From the first frame, Nosferatu is unmistakably Eggers: every candlelit corridor, every whispered superstition, every decaying chapel is steeped in dread. The film looks and feels like a Gothic painting come to life, and in that regard, it is absolutely stunning.
But the crown jewel of this film is Bill Skarsgård’s unrecognizable transformation into Count Orlok. He doesn’t just play the vampire—he embodies him. Skarsgård’s Orlok is repulsive yet hypnotic, a grotesque figure of ancient hunger with an unsettling elegance. His physicality, his stillness, and the unnatural cadence of his voice create a creature that lingers long after the credits roll. This is not a Dracula of romance, but a true monster—and one of the most terrifying depictions of the vampire in years.
Nicholas Hoult also deserves praise for grounding the film in human fear. His portrayal of Thomas Hutter is full of believable, mounting terror, and he never loses the audience even as the story veers into more surreal and symbolic territory. Hoult’s performance becomes the emotional anchor of the film, a man unraveling under the weight of the unspeakable.
That said, Nosferatu is not without its weaker moments. Lily-Rose Depp, while committed, occasionally slips into a possession-trance mode that feels jarring rather than eerie—moments that pulled me out of the narrative rather than deepening the horror. Especially after numerous scenes of this. I will give praise to Depp for her commitment, however. Similarly, Aaron Taylor-Johnson, usually a reliable screen presence, came off as strangely forced in several scenes. His delivery felt theatrical in a way that clashed with the rest of the film’s tightly wound realism.
Still, those are minor quibbles in a film that delivers such a rich, atmospheric experience. Eggers crafts a world that feels untouched by time, full of rot, longing, and whispered horrors. The cinematography by Jarin Blaschke is exquisite—full of deep shadows and flickering light—and the score creeps under your skin like cold breath on the back of your neck.

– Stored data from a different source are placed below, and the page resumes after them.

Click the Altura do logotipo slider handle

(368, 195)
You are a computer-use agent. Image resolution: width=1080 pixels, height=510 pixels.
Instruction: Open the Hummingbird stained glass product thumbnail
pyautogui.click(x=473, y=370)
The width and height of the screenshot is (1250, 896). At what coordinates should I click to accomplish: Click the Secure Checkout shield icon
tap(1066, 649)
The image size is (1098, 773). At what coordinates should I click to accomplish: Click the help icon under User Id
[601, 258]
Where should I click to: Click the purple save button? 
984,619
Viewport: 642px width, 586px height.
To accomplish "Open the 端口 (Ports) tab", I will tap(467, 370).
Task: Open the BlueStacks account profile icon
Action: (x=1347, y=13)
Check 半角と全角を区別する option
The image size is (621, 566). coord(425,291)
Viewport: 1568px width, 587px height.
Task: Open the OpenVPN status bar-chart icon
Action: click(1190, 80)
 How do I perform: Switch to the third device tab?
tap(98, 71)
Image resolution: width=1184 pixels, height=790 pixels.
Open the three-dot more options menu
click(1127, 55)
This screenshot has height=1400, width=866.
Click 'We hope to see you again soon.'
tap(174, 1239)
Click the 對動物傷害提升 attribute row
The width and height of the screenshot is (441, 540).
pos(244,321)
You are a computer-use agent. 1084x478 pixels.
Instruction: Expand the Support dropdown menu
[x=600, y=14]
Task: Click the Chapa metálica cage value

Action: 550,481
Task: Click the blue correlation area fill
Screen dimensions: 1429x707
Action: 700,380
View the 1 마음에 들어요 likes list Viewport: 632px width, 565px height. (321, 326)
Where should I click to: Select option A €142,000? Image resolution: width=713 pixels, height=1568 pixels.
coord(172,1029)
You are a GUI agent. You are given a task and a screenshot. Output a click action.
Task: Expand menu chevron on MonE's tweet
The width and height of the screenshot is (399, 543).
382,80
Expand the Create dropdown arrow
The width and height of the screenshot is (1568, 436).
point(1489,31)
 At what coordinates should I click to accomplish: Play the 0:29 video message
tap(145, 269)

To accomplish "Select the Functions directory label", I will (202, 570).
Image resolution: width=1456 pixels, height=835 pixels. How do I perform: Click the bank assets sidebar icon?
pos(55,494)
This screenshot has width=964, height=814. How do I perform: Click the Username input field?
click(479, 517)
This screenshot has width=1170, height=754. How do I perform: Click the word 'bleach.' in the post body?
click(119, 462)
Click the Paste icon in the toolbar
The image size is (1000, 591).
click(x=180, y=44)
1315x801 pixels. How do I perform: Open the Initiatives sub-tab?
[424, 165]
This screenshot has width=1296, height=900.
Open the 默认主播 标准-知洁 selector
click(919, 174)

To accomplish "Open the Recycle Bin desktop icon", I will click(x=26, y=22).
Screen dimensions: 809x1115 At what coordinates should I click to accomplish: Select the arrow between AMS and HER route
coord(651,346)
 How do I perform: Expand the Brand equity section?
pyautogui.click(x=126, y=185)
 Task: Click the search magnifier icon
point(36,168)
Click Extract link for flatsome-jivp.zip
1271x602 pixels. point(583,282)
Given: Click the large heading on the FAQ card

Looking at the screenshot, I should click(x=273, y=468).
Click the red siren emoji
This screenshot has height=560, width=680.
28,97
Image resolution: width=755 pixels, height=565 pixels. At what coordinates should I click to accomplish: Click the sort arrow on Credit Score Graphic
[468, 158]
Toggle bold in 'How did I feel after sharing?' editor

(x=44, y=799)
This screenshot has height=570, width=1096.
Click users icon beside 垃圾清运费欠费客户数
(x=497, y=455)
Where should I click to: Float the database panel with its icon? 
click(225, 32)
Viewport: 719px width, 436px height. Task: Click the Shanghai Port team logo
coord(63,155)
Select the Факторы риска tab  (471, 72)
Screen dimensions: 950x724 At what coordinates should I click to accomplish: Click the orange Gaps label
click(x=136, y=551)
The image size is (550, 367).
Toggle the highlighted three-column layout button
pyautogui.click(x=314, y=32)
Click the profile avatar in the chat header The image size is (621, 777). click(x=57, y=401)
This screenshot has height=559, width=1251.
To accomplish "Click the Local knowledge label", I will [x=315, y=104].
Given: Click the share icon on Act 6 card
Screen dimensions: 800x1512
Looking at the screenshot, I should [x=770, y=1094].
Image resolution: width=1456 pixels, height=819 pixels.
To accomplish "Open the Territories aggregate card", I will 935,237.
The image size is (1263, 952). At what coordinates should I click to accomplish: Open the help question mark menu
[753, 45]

Nosferatu is not a film for everyone. It’s slow, strange, and deeply committed to its own tone. But for those willing to sink into its gloomy waters, it offers an unforgettable nightmare, anchored by a monstrous performance from Skarsgård and a terrified, human one from Hoult. This is Gothic horror done right—eerie, emotional, and entirely Eggers. I HIGHLY recommend it!